China e INA abren nueva ruta de cooperación técnica para transformar la formación profesional en Costa Rica
Alianza incluye giras técnicas, talleres sobre tecnologías emergentes y planes para intercambiar expertos
El Instituto Nacional de Aprendizaje (INA) avanza en una alianza estratégica con China que podría marcar un antes y un después en la formación técnica del país.
Así lo explica uno de los 16 profesionales costarricenses que visitaron instituciones y empresas chinas en julio pasado como parte del programa de cooperación entre ambos países.
“Es la primera vez que tenemos un contacto fijo con la Embajada de China”, señala el biólogo, quien acumula más de 18 años en el INA y forma parte del equipo que lidera la prospectiva institucional.

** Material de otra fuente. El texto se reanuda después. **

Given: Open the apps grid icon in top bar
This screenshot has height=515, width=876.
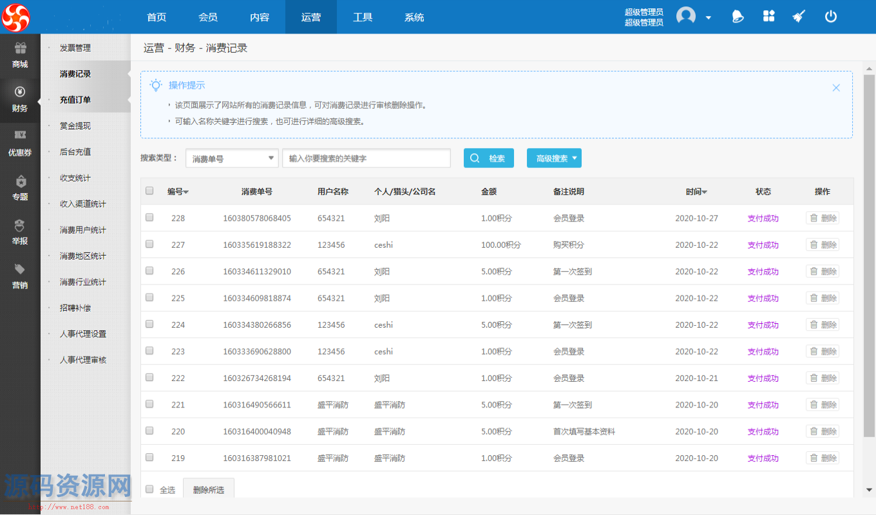Looking at the screenshot, I should pyautogui.click(x=768, y=17).
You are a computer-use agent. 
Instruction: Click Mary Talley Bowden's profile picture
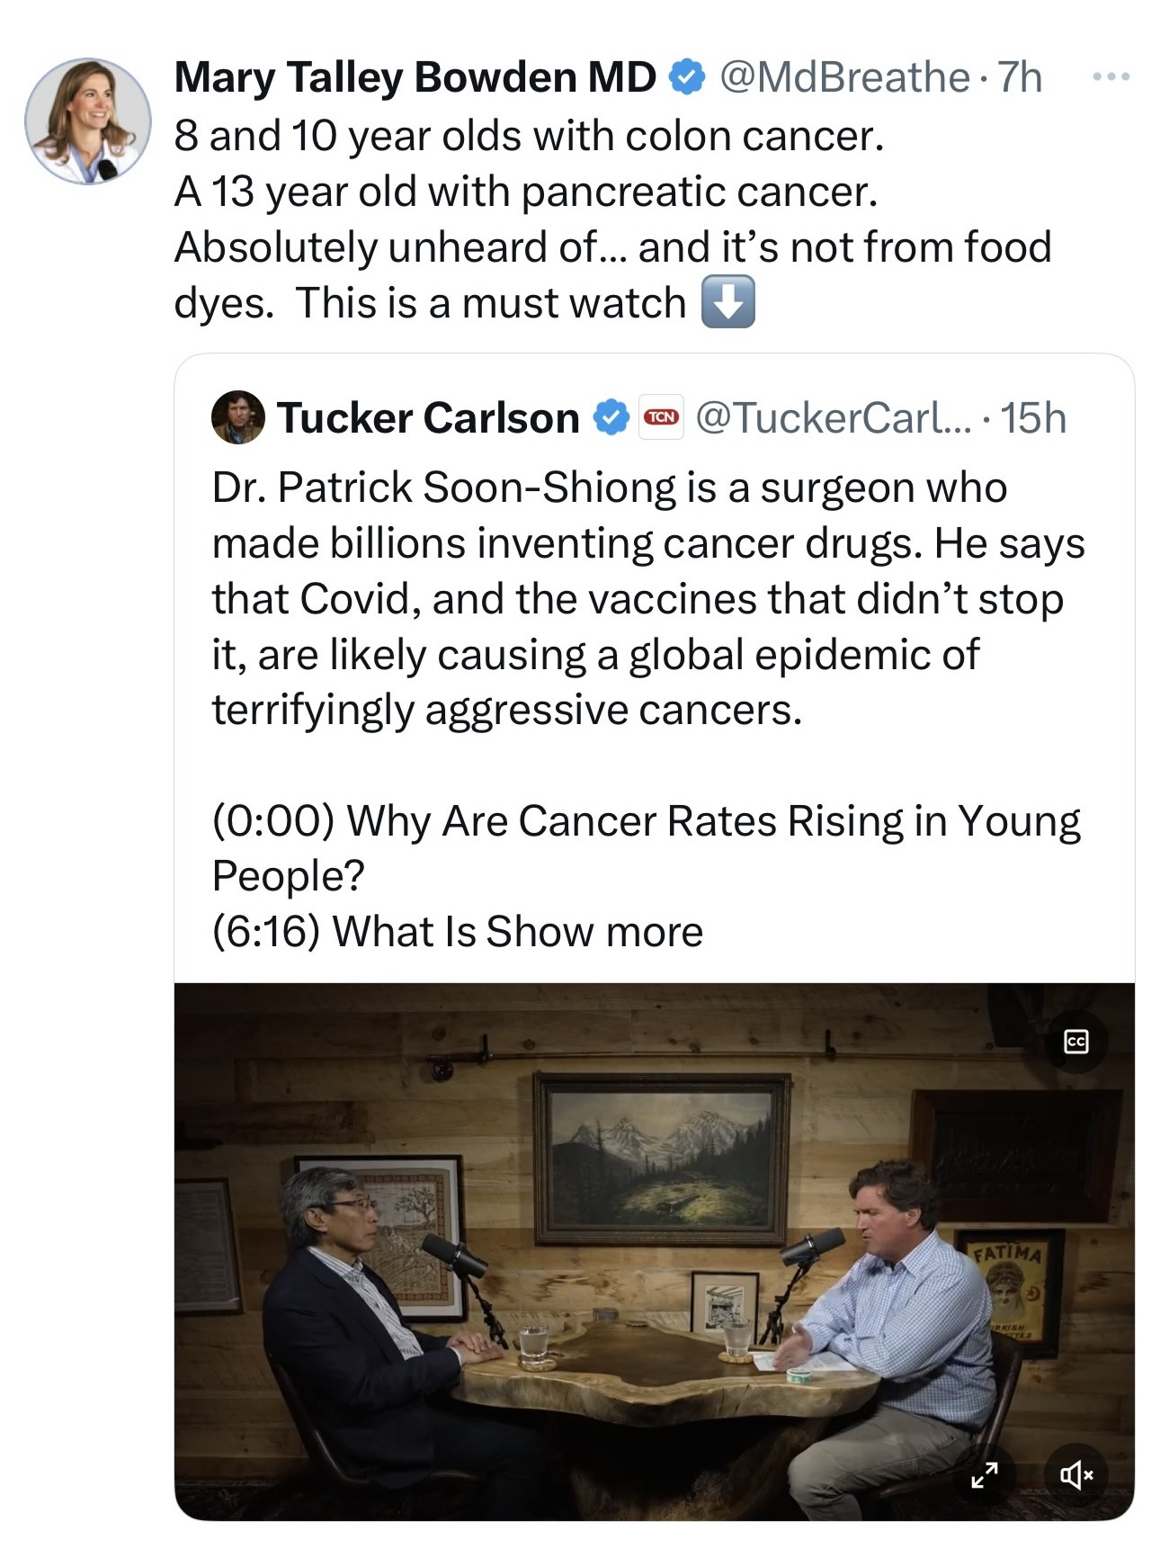coord(88,121)
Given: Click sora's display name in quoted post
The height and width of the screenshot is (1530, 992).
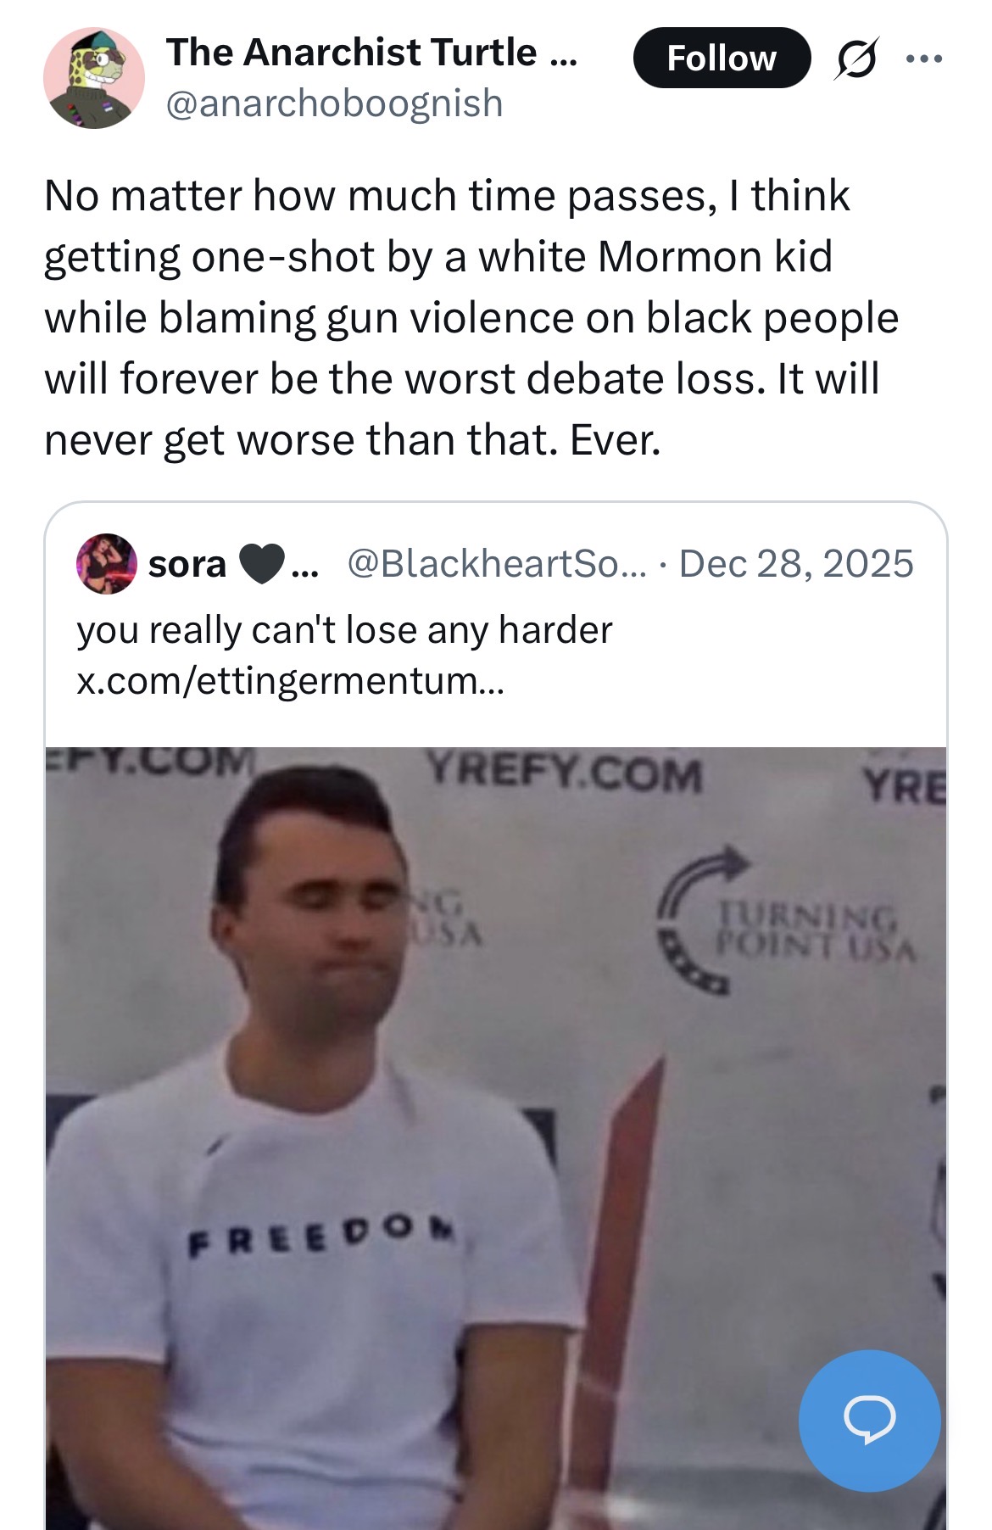Looking at the screenshot, I should (x=187, y=564).
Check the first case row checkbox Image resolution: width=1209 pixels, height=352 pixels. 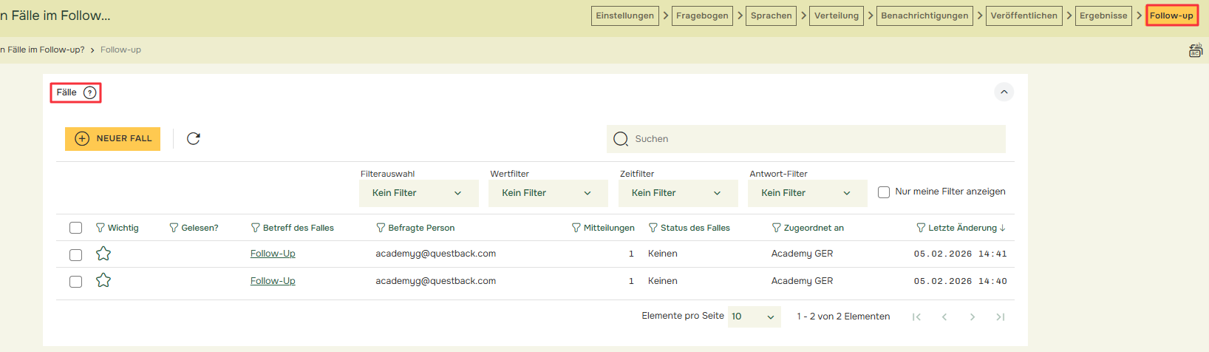point(75,254)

El acercamiento se gestó a través del Nodo de Prospectiva Nacional, un espacio interinstitucional creado en 2018 por recomendación de la Contraloría General de la República.
Allí participan otras instituciones como la Universidad Nacional, la UNED, el INA, Mideplan y la Caja Costarricense de Seguro Social, con el fin de desarrollar metodologías para investigaciones y decisiones estratégicas a largo plazo.
De ese trabajo surgió la conexión con la Embajada de China, que pronto se tradujo en talleres sobre tecnologías emergentes y en un viaje de observación técnica en Shanghái y Ningbo.
“La posibilidad de la visita nace de este proyecto de prospectiva y del interés de conocer cómo manejan ellos la tecnología, su nivel de investigación y el avance en áreas como movilidad, robótica o inteligencia artificial”, explicó.
Un modelo académico-productivo
El grupo costarricense visitó universidades, centros técnicos y empresas del sector automotriz.
Lo que encontraron fue un modelo de trabajo extremadamente integrado entre academia y sector productivo.
“Ellos tienen profesores que no solo son académicos; también vienen de la empresa y dominan el sector donde trabajan. Esa articulación es algo que a veces nos falta a nosotros”, afirmó.
En este sentido, en China los cursos y servicios de capacitación se diseñan en conjunto entre docentes y especialistas de la industria, de acuerdo con el profesional.
“No existe ese curso muy teórico que le falte lo práctico. Todo es integral y conjunto. Hasta que ambos actores lo construyen, el servicio no se imparte”, detalló.
Otro aspecto que llamó su atención fue el papel activo de las grandes compañías: donan infraestructura, equipan laboratorios y participan en la formación del talento que luego contratarán.
“Es una dinámica muy integral. No se ven como competencia entre ellos, sino como aliados para sacar adelante la manufactura”, dijo.
El impacto dentro del INA
Aunque la cooperación con China apenas cumple un año, ya empieza a generar cambios.
El biólogo explica que, tras la visita, el equipo de la UPE incorporó aprendizajes en los procesos de investigación institucional.
“Nosotros asesoramos cerca de 45 investigaciones. Lo que estamos haciendo es integrar elementos que vimos allá: visión tecnológica, uso de herramientas, inteligencia artificial, metodologías. Queremos sembrar esa semillita”, comentó.
Y es que, de acuerdo con el biólogo, Costa Rica tiene las capacidades para aplicar estas lecciones, pese a las diferencias económicas.
“A veces nos da miedo porque hablamos de potencias mundiales, pero nosotros tenemos muchas virtudes y capacidades que, basadas en lo que vimos allá, podemos implementar”, aseguró.
Como parte del vínculo con China, la Embajada mantiene abiertas opciones de becas y cooperación técnica, mientras que el INA planea visitas más especializadas por sector, así como el intercambio de especialistas.
“Ahora queremos enviar docentes de áreas específicas para que profundicen en esos temas, o que expertos chinos vengan a capacitarnos en Costa Rica”, adelantó el profesional.
Entre las áreas de mayor potencial menciona robótica, ciberseguridad y movilidad eléctrica.